### DATA FOR REVIEW
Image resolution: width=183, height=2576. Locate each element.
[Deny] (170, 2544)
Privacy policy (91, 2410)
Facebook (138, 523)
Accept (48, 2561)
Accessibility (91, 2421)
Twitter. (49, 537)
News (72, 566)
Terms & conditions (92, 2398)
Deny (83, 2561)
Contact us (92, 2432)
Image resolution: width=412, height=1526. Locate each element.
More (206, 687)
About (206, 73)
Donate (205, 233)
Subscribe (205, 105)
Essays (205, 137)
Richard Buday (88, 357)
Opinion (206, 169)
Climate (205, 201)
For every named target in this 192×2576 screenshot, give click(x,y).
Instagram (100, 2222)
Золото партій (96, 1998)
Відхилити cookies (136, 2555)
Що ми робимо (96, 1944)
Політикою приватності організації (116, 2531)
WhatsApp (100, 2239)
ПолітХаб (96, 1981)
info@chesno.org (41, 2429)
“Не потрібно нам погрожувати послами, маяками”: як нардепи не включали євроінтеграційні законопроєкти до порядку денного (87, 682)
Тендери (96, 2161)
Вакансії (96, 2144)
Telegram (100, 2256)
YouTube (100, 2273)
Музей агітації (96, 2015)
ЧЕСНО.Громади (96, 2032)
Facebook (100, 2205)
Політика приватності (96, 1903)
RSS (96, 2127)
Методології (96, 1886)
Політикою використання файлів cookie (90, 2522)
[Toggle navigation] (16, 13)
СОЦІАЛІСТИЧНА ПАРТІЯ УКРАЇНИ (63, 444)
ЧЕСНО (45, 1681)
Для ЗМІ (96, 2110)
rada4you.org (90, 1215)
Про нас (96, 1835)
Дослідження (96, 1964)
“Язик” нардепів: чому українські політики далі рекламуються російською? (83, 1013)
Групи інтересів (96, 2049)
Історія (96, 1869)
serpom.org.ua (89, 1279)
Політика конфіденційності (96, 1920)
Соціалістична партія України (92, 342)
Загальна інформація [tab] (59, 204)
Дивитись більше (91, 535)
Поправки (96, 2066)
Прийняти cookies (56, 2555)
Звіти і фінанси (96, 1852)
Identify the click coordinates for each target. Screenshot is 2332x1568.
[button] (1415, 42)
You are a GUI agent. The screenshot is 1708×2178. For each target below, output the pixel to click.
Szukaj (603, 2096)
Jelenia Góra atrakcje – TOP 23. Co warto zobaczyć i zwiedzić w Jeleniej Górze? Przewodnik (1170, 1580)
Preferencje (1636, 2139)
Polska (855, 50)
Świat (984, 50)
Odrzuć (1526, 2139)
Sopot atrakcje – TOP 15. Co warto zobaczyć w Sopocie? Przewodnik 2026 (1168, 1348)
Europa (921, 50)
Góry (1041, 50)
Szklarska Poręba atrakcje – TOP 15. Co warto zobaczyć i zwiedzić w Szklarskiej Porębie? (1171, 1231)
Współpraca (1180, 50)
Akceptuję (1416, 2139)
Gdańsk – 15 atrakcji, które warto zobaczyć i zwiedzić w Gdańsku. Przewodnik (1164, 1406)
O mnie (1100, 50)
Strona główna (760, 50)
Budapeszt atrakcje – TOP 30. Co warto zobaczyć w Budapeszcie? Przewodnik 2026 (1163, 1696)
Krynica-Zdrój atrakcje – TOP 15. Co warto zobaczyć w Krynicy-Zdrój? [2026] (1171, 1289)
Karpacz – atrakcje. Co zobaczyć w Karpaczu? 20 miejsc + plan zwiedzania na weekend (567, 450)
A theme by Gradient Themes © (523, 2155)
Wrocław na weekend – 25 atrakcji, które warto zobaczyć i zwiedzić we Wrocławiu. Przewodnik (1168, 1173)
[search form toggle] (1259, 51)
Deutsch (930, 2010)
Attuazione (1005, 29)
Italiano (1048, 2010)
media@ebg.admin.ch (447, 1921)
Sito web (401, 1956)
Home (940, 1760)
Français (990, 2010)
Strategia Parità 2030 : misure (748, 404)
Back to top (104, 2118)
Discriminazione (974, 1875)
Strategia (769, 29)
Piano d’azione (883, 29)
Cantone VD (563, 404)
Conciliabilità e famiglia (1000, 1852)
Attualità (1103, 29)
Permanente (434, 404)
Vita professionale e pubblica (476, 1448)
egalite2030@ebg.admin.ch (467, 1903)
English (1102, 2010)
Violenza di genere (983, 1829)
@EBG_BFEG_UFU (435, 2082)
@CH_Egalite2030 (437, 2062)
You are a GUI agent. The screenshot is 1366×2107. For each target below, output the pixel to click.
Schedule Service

### PROMPT
Set down exactly the lines of the data above, beginning with the line that has "Історія (96, 1869)" and ending with the line that has "Krynica-Zdrój atrakcje –", and no others.

### TASK OUTPUT
Історія (96, 1869)
serpom.org.ua (89, 1279)
Політика конфіденційності (96, 1920)
Соціалістична партія України (92, 342)
Загальна інформація [tab] (59, 204)
Дивитись більше (91, 535)
Поправки (96, 2066)
Прийняти cookies (56, 2555)
Звіти і фінанси (96, 1852)
Identify the click coordinates for each target. Screenshot is 2332x1568.
[button] (1415, 42)
You are a GUI agent. The screenshot is 1708×2178. For each target below, output the pixel to click.
Szukaj (603, 2096)
Jelenia Góra atrakcje – TOP 23. Co warto zobaczyć i zwiedzić w Jeleniej Górze? Przewodnik (1170, 1580)
Preferencje (1636, 2139)
Polska (855, 50)
Świat (984, 50)
Odrzuć (1526, 2139)
Sopot atrakcje – TOP 15. Co warto zobaczyć w Sopocie? Przewodnik 2026 (1168, 1348)
Europa (921, 50)
Góry (1041, 50)
Szklarska Poręba atrakcje – TOP 15. Co warto zobaczyć i zwiedzić w Szklarskiej Porębie? (1171, 1231)
Współpraca (1180, 50)
Akceptuję (1416, 2139)
Gdańsk – 15 atrakcji, które warto zobaczyć i zwiedzić w Gdańsku. Przewodnik (1164, 1406)
O mnie (1100, 50)
Strona główna (760, 50)
Budapeszt atrakcje – TOP 30. Co warto zobaczyć w Budapeszcie? Przewodnik 2026 (1163, 1696)
Krynica-Zdrój atrakcje – TOP 15. Co warto zobaczyć w Krynicy-Zdrój? [2026] (1171, 1289)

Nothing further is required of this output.